*Spiritualty and Mental Health*

For a long time mental health and spiritualty have been seen to be unlinked and mutually exclusive. Verghese A is quoted in the Indian Journal of Psychiatry 2010 as saying, “all along, the majority position of psychiatry has been that psychiatry has nothing to do with spirituality. Religious beliefs and practices have long been thought to have pathological basis and psychiatrists have understood them in this light…”. This has seemingly been back up by the way people routinely deal with mental health challenges.


However in recent years, there is an increasing awareness that certain aspects of mental health care benefit greatly from a deep level of spirituality. This is emphasized by Swinton J. when writing Spirituality and mental healthcare: rediscovering of a “forgotten” dimension. He said, “A person's sense of spirituality informs his or her awareness of self and the society around them, and is intrinsic to their mental well-being”.


When we discuss the connection between mental health and spirituality, we are talking about a deep balanced faith that is growing daily and providing safe spaces to ask questions and gain deeper understanding of the Creator, oneself and the connection to individual and corporate life.

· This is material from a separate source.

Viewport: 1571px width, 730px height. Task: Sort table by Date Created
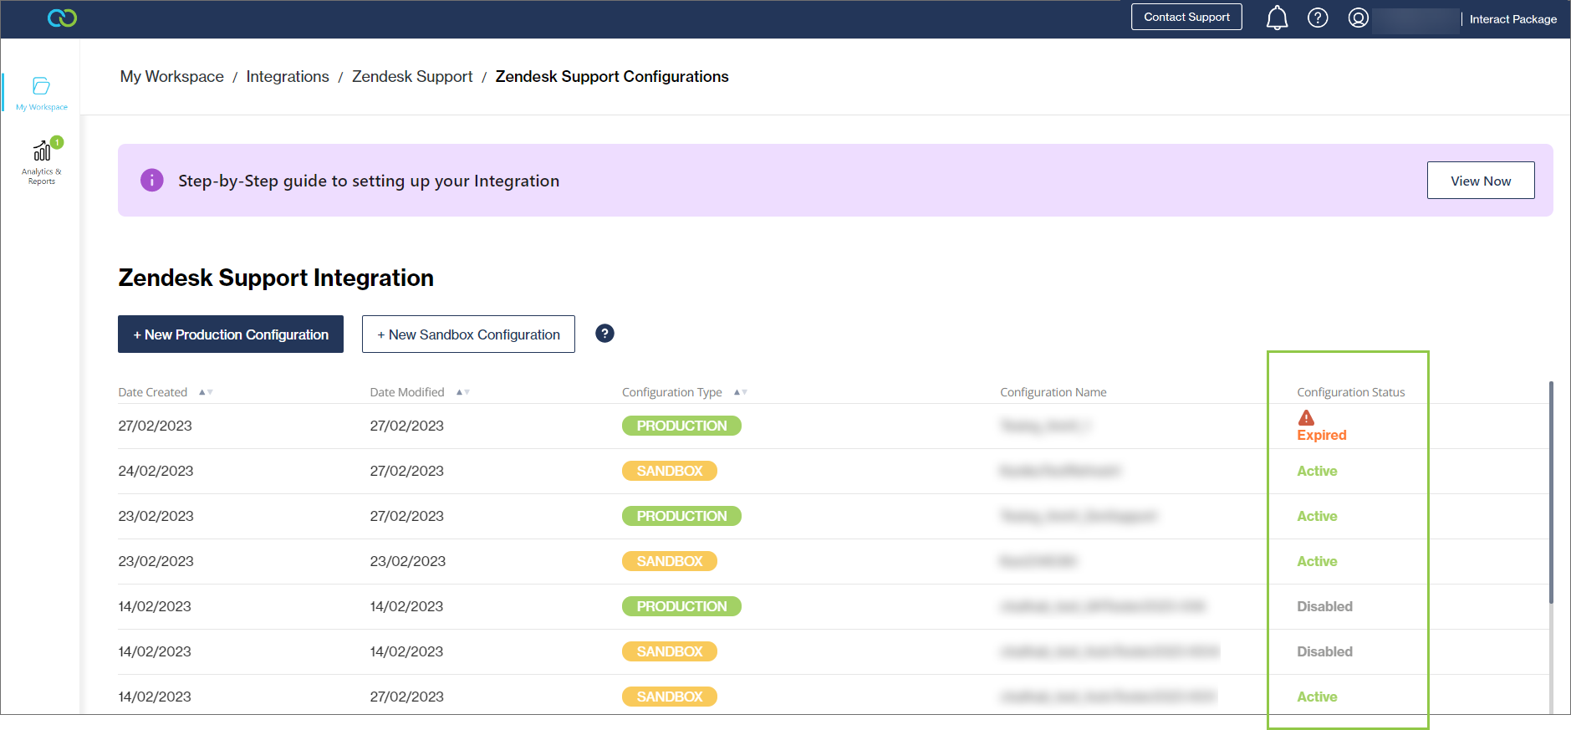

It is also based on the understanding that a person is made up of body, soul and spirit hence all aspects need to be addressed.



The body interacts with environment through five senses namely sight, touch, smell, hearing and taste.


The soul interacts with others and society through the mind being thoughts, the volition being decision making and the heart being the emotions.


The spirit gives meaning and purpose, deep values, connects to the beyond, interacts with the spiritual world and holds out hope and healing in loss.


When all these are in place there is room for deep and lasting healing.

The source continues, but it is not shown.